Exclude the pictures and reproduce the remaining data exactly as written.

══ Data ══

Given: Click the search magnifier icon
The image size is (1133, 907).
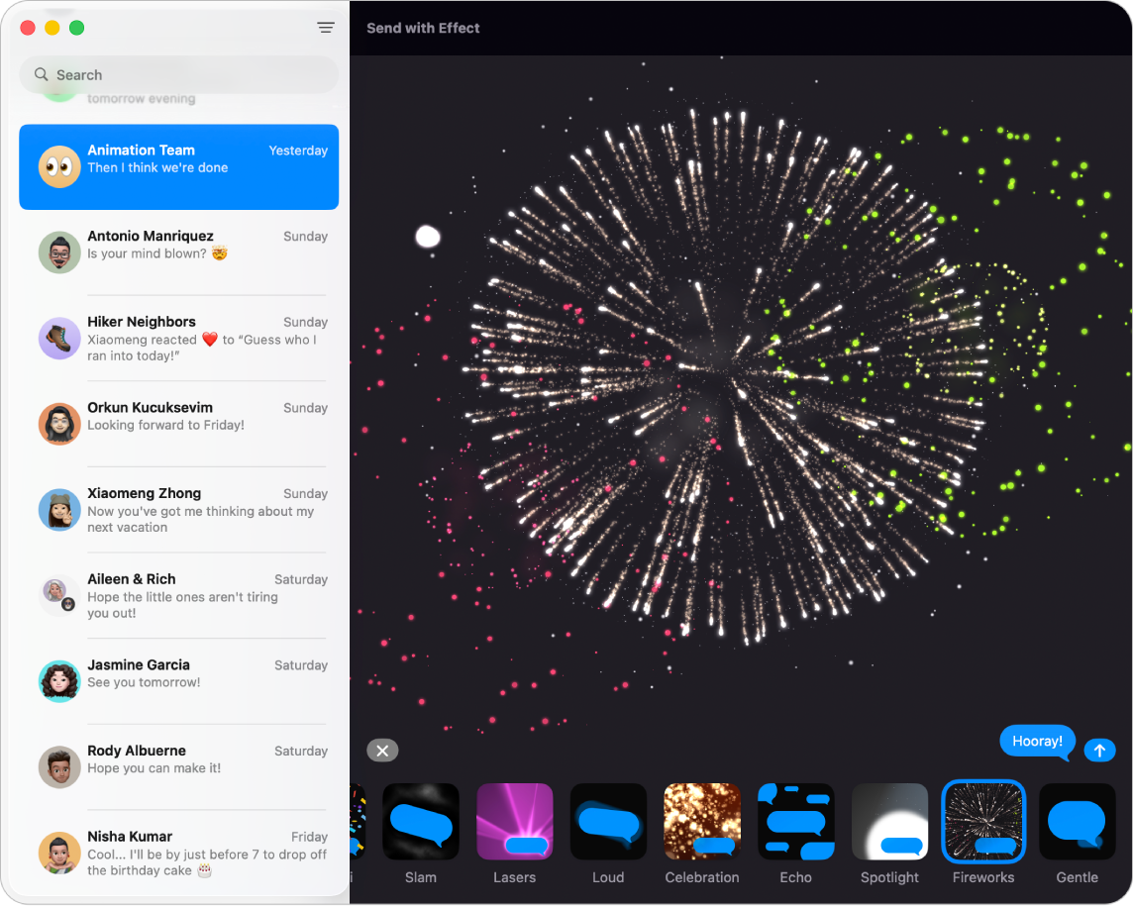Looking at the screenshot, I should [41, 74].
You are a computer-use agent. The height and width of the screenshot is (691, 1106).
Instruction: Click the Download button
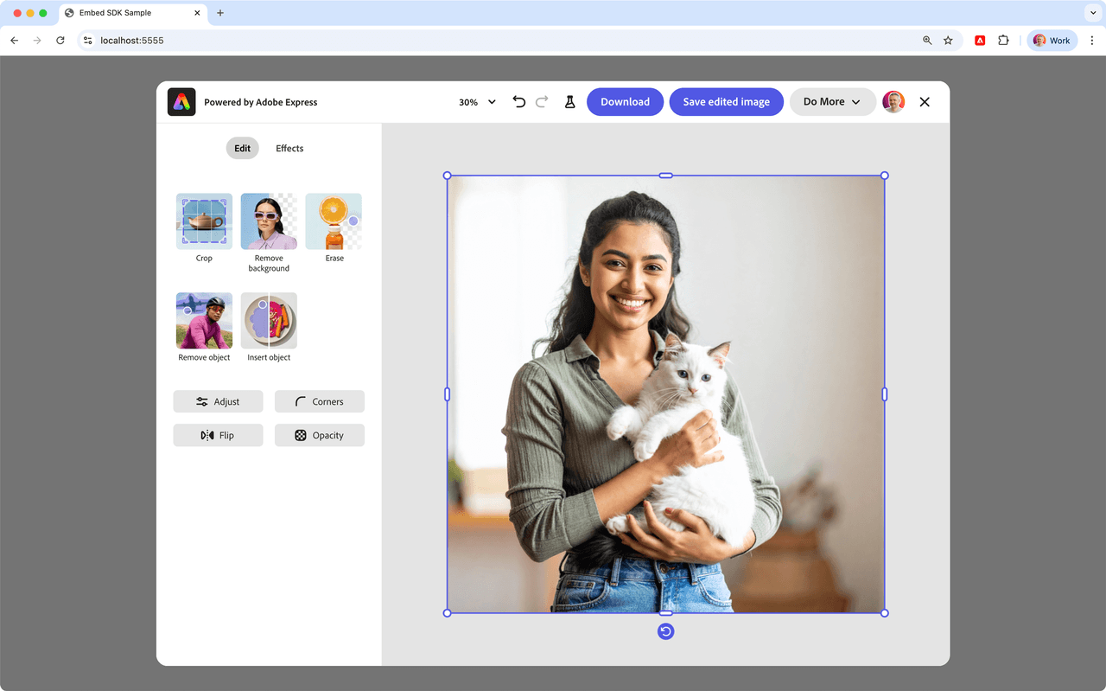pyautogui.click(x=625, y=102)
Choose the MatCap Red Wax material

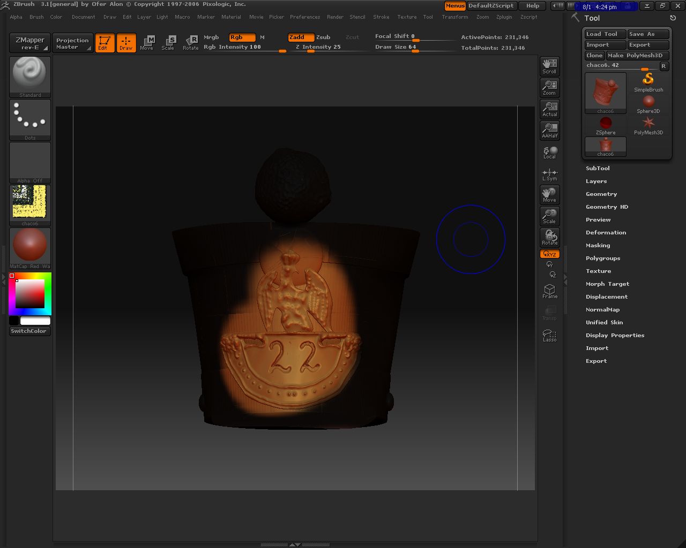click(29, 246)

═══

> **Response area**
Given: Click the search magnifier icon
The image size is (1133, 907).
Looking at the screenshot, I should [41, 74].
You are a computer-use agent. The height and width of the screenshot is (691, 1106).
Instruction: Click the Download button
pyautogui.click(x=625, y=102)
Choose the MatCap Red Wax material

click(29, 246)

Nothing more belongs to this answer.